Pictures aside, return every line below exactly as written.

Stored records
────

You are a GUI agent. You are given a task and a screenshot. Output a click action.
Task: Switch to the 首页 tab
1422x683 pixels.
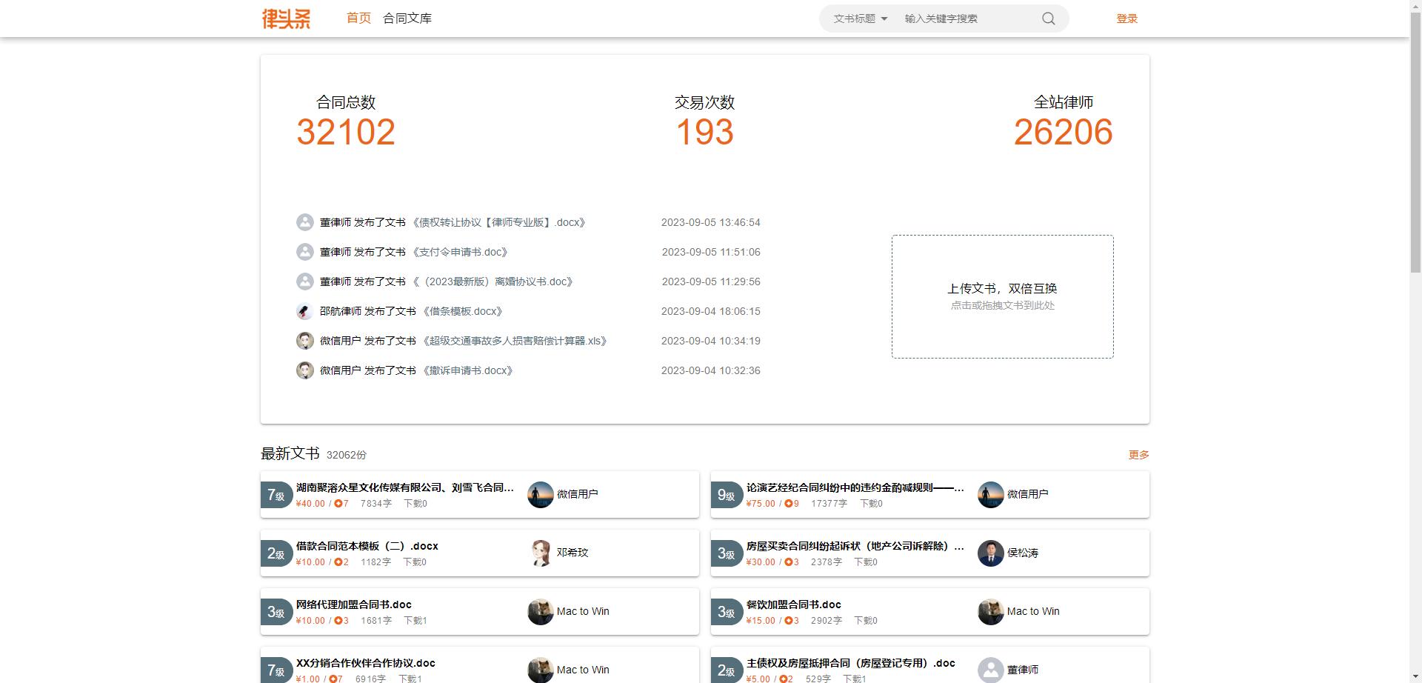click(x=358, y=18)
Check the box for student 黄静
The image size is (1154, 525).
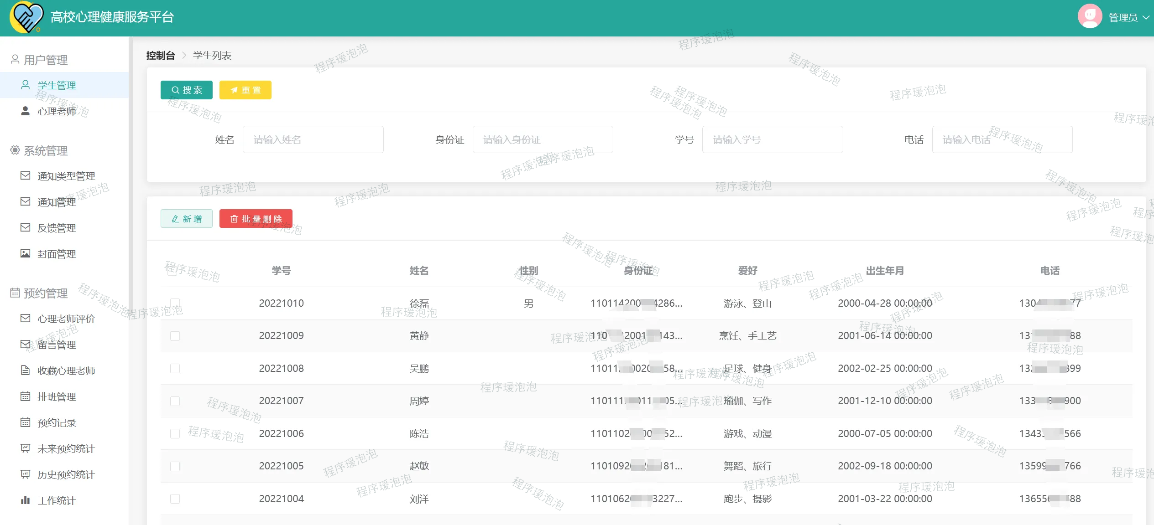pos(175,336)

────

Completed task:
You are a GUI agent. You are given a task and a screenshot. Output a click action.
Task: Switch to the 首页 tab
1422x683 pixels.
click(x=358, y=18)
Check the box for student 黄静
The image size is (1154, 525).
pos(175,336)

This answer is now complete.